━━ Текст для чтения ━━
Изменить размер шрифта - +
Потом я поместил их в одну клетку. Через час я научил их дружить с кроликом. Через два дня мне удалось поместить в ту же клетку лису, белку, гуся и нескольких голубей. И наконец, обезьяну. Они жили мирно и даже полюбили друг – друга.

Затем я поместил в соседнюю клетку ирландца-католика из Типперери, и едва он стал более или менее ручным, я подсадил к нему шотландца-пресвитерианца из Абердина. Затем турка из Константинополя, православного грека с Крита, армянина, методиста из дебрей Арканзаса, буддиста из Китая и брамина из Индии. И наконец, полковника Армии Спасения из Уоппинга. После чего я два дня не подходил к клеткам. Когда я явился узнать результаты, в клетке с высшими животными царили мир и согласие, но в другой в беспорядке валялись окровавленные обрывки тюрбанов, фесок и пледов, а также кости и куски мяса – в живых не осталось ни одного из посаженных туда экземпляров. Эти «разумные животные» не согласились по какому-то богословскому вопросу и отправились разрешать его в Высшее Судилище.
━━━
━━ Исследуемые данные ━━
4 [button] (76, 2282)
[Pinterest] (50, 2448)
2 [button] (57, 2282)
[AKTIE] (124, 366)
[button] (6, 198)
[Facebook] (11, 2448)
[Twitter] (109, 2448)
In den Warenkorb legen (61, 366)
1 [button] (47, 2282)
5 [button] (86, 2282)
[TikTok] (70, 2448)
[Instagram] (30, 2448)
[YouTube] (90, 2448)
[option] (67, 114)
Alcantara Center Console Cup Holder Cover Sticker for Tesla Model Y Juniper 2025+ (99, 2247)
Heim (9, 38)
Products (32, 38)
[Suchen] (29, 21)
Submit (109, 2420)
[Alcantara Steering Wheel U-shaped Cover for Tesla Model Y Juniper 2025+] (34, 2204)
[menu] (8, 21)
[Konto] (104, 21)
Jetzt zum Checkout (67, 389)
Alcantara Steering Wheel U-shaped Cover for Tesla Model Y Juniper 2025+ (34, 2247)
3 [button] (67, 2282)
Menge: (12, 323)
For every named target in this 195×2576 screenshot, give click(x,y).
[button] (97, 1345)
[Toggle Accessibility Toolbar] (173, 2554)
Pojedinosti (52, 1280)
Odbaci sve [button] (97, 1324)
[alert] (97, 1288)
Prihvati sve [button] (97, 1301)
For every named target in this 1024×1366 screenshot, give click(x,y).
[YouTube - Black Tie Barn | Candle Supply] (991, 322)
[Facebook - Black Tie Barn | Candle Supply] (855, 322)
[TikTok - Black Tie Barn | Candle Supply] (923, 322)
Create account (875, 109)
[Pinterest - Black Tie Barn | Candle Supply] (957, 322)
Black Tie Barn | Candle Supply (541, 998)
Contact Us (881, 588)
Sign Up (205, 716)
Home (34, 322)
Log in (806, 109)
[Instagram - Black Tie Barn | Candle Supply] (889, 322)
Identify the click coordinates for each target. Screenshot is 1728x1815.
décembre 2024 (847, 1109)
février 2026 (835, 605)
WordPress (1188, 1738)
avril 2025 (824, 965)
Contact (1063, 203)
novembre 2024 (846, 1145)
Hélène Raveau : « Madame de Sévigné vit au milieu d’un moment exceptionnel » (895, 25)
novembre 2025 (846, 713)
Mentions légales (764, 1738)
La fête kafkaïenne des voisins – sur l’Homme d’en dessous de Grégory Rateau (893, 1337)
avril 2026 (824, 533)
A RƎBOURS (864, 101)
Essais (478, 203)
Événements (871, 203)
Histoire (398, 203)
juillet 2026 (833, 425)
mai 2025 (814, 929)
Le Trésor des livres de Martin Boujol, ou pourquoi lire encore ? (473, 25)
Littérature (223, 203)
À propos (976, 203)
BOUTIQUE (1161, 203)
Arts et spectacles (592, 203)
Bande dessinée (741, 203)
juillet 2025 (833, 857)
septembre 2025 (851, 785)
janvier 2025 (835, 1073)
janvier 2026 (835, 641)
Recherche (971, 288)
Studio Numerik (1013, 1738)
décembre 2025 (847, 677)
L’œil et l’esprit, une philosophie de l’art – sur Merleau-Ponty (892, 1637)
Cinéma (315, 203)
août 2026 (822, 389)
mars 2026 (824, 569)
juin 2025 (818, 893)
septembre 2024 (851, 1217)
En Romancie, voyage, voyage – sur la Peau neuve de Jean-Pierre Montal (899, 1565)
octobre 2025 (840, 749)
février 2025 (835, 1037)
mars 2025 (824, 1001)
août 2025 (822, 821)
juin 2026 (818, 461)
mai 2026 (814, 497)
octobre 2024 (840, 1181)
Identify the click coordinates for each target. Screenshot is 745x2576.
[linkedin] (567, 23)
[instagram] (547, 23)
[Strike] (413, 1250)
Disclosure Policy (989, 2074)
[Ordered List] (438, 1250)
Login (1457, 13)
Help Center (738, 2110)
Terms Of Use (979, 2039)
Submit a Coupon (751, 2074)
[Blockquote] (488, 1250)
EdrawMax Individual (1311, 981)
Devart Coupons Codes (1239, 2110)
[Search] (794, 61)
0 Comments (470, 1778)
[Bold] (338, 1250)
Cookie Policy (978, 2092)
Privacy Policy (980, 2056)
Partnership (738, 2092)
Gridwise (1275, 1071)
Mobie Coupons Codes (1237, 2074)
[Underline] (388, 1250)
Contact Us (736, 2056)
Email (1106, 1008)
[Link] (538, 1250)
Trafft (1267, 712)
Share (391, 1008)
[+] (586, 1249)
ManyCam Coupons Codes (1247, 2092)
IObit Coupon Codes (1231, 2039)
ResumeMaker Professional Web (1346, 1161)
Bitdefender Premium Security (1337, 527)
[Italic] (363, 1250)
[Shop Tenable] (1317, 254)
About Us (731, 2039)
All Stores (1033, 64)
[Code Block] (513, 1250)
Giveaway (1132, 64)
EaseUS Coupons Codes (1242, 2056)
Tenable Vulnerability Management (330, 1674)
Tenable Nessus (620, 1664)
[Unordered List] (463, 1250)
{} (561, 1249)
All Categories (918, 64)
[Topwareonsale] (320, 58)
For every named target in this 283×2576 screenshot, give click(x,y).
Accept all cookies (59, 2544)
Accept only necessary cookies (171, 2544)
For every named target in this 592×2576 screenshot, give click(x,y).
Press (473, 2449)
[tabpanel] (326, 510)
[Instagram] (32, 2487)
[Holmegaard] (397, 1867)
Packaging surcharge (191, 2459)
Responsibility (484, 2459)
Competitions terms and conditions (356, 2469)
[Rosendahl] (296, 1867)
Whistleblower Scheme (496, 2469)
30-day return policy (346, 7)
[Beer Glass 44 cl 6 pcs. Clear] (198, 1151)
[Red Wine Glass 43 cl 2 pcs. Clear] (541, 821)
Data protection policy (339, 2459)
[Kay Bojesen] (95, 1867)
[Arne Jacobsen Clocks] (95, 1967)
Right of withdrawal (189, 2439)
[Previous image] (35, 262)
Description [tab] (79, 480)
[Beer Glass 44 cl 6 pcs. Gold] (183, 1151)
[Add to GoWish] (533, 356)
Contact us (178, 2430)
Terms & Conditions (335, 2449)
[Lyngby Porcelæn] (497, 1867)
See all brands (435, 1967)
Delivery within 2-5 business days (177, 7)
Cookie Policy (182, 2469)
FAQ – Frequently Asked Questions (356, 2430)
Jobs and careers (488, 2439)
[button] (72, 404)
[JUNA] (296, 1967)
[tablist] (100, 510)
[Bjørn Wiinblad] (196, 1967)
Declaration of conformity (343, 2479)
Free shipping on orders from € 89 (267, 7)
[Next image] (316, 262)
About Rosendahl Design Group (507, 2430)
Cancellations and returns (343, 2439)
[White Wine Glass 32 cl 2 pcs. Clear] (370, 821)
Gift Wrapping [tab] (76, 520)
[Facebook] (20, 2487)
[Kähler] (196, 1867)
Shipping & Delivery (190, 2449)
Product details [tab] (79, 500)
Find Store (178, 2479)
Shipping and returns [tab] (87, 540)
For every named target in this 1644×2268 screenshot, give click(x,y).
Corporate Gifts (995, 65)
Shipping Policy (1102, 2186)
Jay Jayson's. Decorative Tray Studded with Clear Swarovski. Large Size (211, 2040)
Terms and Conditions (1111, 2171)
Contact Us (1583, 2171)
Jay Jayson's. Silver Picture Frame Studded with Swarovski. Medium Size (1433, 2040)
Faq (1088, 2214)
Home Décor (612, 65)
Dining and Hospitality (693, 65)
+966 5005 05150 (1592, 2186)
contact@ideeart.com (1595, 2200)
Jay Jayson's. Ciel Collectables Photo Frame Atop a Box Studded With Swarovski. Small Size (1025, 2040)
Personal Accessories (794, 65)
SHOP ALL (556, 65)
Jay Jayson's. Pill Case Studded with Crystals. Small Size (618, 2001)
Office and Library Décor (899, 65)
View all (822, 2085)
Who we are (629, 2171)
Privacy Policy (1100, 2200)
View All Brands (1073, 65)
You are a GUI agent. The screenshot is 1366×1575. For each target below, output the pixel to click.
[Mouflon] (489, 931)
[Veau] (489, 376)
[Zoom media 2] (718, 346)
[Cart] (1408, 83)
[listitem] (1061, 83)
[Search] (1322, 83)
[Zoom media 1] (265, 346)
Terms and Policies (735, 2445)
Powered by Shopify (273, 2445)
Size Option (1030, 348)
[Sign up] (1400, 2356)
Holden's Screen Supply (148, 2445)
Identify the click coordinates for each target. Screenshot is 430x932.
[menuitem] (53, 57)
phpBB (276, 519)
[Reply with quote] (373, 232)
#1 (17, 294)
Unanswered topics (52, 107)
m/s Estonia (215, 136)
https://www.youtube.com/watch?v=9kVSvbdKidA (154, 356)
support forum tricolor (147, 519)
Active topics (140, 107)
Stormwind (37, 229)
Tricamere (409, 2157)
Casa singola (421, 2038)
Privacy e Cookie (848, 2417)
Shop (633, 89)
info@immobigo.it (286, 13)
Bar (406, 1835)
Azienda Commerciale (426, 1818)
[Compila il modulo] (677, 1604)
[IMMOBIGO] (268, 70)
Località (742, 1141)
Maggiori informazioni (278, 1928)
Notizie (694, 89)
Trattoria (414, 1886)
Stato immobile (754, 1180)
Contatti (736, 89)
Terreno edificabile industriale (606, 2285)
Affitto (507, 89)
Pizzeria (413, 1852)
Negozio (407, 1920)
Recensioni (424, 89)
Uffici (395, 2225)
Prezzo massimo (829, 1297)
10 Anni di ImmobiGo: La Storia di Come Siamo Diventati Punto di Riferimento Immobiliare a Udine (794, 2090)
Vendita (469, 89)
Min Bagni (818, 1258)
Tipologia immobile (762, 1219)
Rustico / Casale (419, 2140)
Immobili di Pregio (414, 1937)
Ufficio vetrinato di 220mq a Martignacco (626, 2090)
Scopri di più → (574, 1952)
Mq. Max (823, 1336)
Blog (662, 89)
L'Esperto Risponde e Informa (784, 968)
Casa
━━━
▸ Рабочие задания
1/ Ответьте по тексту для чтения на три вопроса:
(a) Через какое время рассказчик научил их дружить с кроликом?
(b) Из какого города был шотландец-пресвитерианец?
(c) Сколько дней рассказчик не подходил к клеткам?
2/ Перечислите по тексту для чтения всё, что валялось в беспорядке в другой клетке.

▸ Письменные ответы
1/
(a) Через час.
(b) Из Абердина.
(c) Два дня.

2/ Окровавленные обрывки тюрбанов, окровавленные обрывки фесок, окровавленные обрывки пледов, кости, куски мяса.